I assume at the very least you would agree that there would be some major economic and societal pain in the short term with such a proposal, right? You may believe that the short term pain is necessary in order to avoid or mitigate far more pain in the long term, but please tell me you at least would agree that we would be dealing with things like major power outages, rolling blackouts, and entering into a major depression. You would also have to agree that it would require at the very least buying out these leases for many billions of dollars.
If you agree with that, then don’t you think she would need to massively re-frame her statement. Talking about doing something like this without describing the massive hardship we would face would seem to be incredibly irresponsible. In fact, she would have to transform her entire candidacy as that type of proposal would overwhelm every single other item she is proposing.
It is necessary to see who has indeed the craziest policy proposal.
Not overall, as the studies that were linked show. In specific areas it will, but that will depend on how stubborn the Republicans are about improving the safety nets that are needed to help the people that will be affected.
And here are the talking points of the polluters, really, look it up. That is not what the ones that propose the changes are going for.
And I don’t agree as the doomsday scenarios of the polluters are happening less when more independent power is available. (most recent news of blackouts in the west are due to a lack of independent sources of power that would had limited the possibility for the blackouts to take place) the most likely result of improving our electrical grid to let solar power and other alternatives (yes, even nuclear) to be present in larger numbers, leads to limit and to also prevent the more numerous rolling blackouts of the past.
If you can’t accept that shutting in 40% of coal production, 14% of gas production, and 18% of oil production would even have a short term negative impact then there is no point in discussing this.
You are comparing off of a historically mild winter. 2) You are talking over an 8-year period. 3) This is occurring as a result of massive boom in natural gas production, which is up roughly 40% in that same time period. 4) You are talking about a market driven reduction as opposed to effectively invalidating leases.
If Hillary Clinton says she has a goal of reducing coal production by something like 25% to 50% in the next 5 to 10 years, then I would not consider that completely crazy. Coal is going to keep declining. If she sets some aggressive CO2 emissions goal or fuel efficiency standard that must be met, that’s not crazy even if it is unrealistically aggressive. Calling the shutting in of all fossil fuel production on federal lands a done deal is absolutely ludicrous. Suspending new leases or setting new regulations is not.
I think you’re reading an awful lot into an off-the-cuff sentence from Clinton, a candidate known for having lots of white papers and whose energy policy clearly contemplates further fossil fuel extraction on public lands. I would read “moratorium on fossil fuel leases” as suspending new leases, not shutting down all current fossil fuel production–and even that she seems to have walked back (unfortunately).
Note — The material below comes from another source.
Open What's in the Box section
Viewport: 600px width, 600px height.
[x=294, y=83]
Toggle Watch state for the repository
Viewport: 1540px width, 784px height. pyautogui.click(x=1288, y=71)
In what way am I wrong? Take away 20% of our electricity production and we’re going to experience problems.
Well, you’re wrong on the no new regulation front. Coal is declining due to a combination of cheap, abundant natural gas and increased costs caused by new regulations. Not sure what your point is.
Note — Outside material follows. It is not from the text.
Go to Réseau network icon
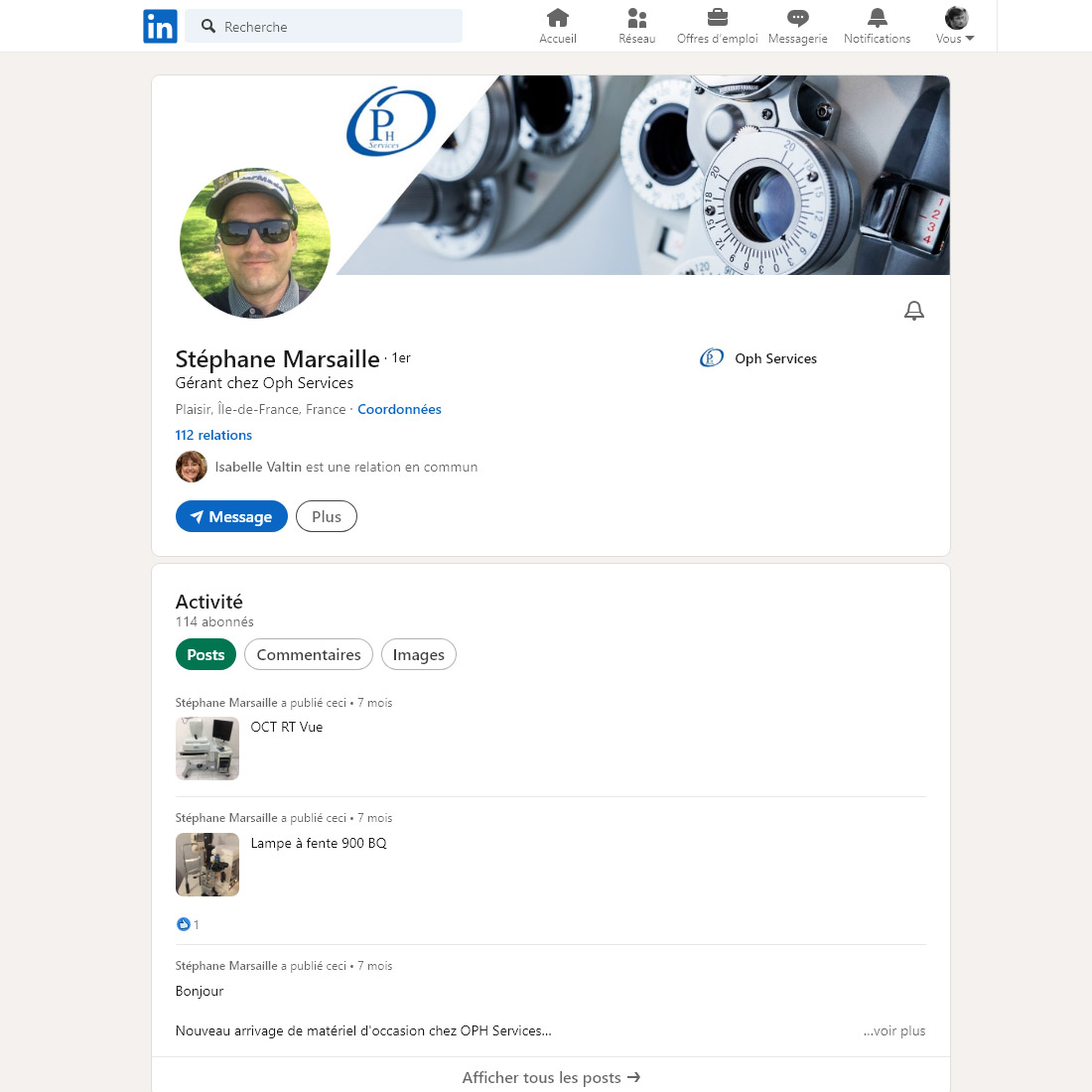 click(x=637, y=19)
What? They weren’t. At all.
Nope, totally insane to the point that there was no way she was remotely serious. She’s pandering to idiots.
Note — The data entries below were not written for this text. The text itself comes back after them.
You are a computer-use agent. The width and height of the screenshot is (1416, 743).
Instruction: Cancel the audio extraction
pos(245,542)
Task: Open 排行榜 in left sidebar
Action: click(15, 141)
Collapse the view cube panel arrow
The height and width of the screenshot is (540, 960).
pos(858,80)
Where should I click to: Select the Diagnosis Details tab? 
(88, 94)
Not what was seen in California, and I cited that already.
:rolleyes:
That is what I was talking about, what I was referring to is how the one sin favor of the fossil fuel companies for get about that and just blame regulations. Regulations that once again are not here yet. And still the coal companies are going down.
Yes, again you were wrong about the rolling blackouts and cited also.
As it is clear one of those “idiots” is me, you should take that back.